If $X_n \to X$ in $L^1$ and $Y_n \to Y $ in $L^1$, I am trying to analyze the behavior of convergence of $X_nY_n$ and $\frac{Y_n}{X_n}$. I have an intuition that they both don't converge to $XY$ and $\frac{Y}{X}$ respectively. but I am not getting any counterexample. Am I thinking correct or is there something I am missing?
Note: In the second case we can assume that $P(X=0)=0$.

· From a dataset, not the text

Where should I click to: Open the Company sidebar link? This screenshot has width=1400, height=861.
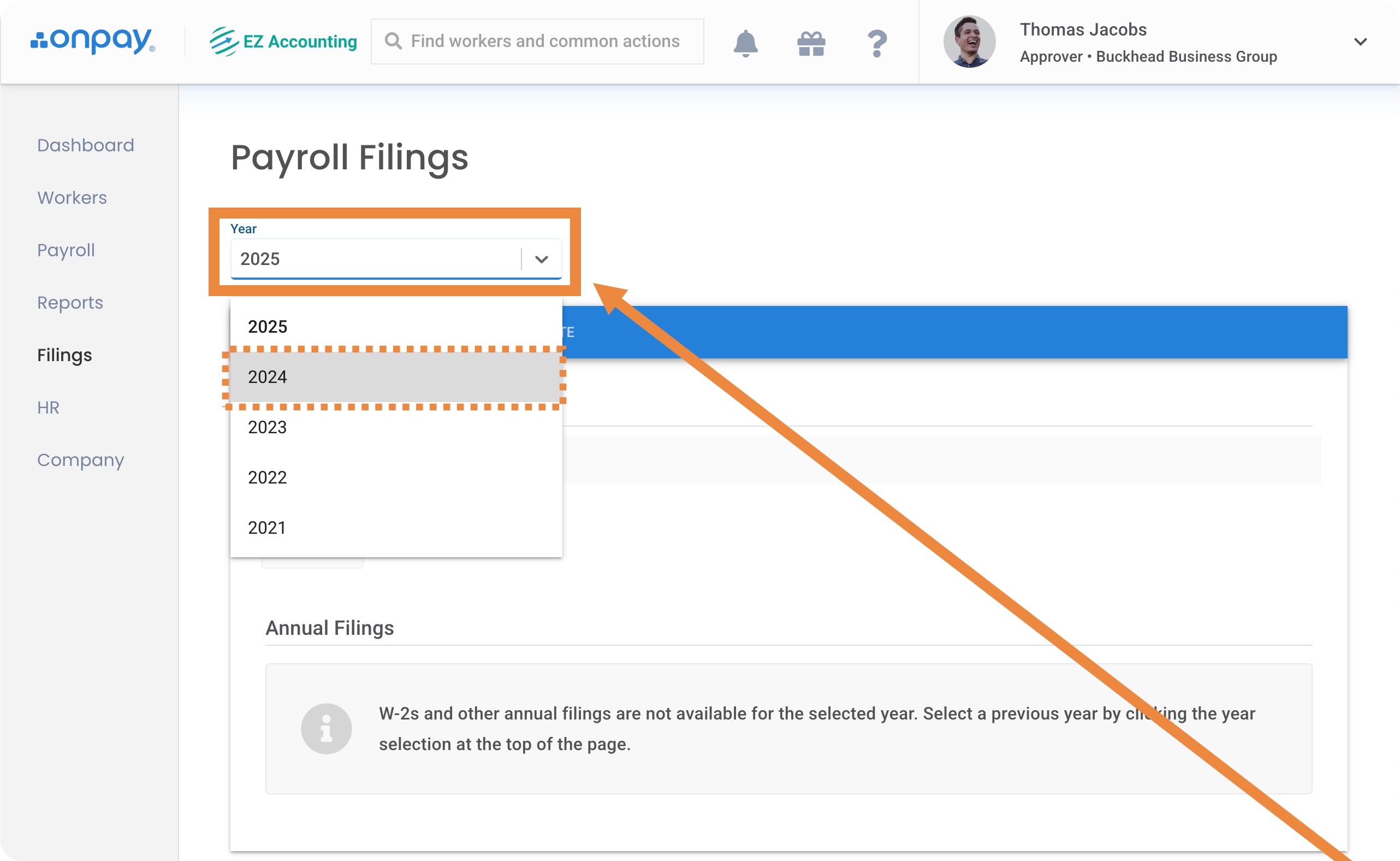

It is not even clear that $X_nY_n, Y_n/ X_n, XY$ or $Y/X$ are in $L^1(\Omega)$ anymore. Considering $\Omega = [0,1]$ with the Lebesgue measure, define $$X_n(\omega) = Y_n(\omega) = \frac{1}{\omega^{1/2 + 1/n}},\,\,\,\, n =1,2,3,\ldots, \,\,\,\, \omega \in [0,1].$$ Then each $X_n$ and each $Y_n$ is in $L^1([0,1])$ but none of the products $X_nY_n$ are integrable. We do however have a sort similar result.
Theorem. Suppose $\Omega$ is a probability space (with measure $\mu$) and that $X_n \to X$ and $Y_n \to Y$ in $L^2(\Omega)$. Then $X_nY_n \to XY$ in $L^1(\Omega)$.
Proof. Notice \begin{align*} \lvert X_nY_n - XY \rvert &= \lvert X_nY_n - X_n Y + X_n Y - XY\rvert \\ &\le \lvert X_n \rvert \cdot \lvert Y_n - Y \rvert + \lvert Y \rvert \cdot \lvert Y_n - Y \rvert. \end{align*} Integrating on both sides and using Holder's inequality, we see \begin{align*} \int_\Omega \lvert X_nY_n - XY \rvert d\mu &\le \int_\Omega \lvert X_n \rvert \cdot \lvert Y_n - Y \rvert d\mu + \int_\Omega \lvert Y \rvert \cdot \lvert Y_n - Y \rvert d\mu \\ &\le \| X_n \|_{L^2(\Omega)} \| Y_n - Y \|_{L^2(\Omega)} + \| Y \|_{L^2(\Omega)} \| X_n - X \|_{L^2(\Omega)}. \end{align*} The latter goes to zero as $n\to \infty$ since both $ \| X_n - X \|_{L^2(\Omega)}$ and $ \| Y_n - Y \|_{L^2(\Omega)}$ go to zero and because $ \| X_n \|_{L^2(\Omega)}$ remains bounded. This shows that $\int_\Omega \lvert X_nY_n - XY \rvert d\mu \to 0$ so $X_nY_n \to XY$ in $L^1(\Omega)$.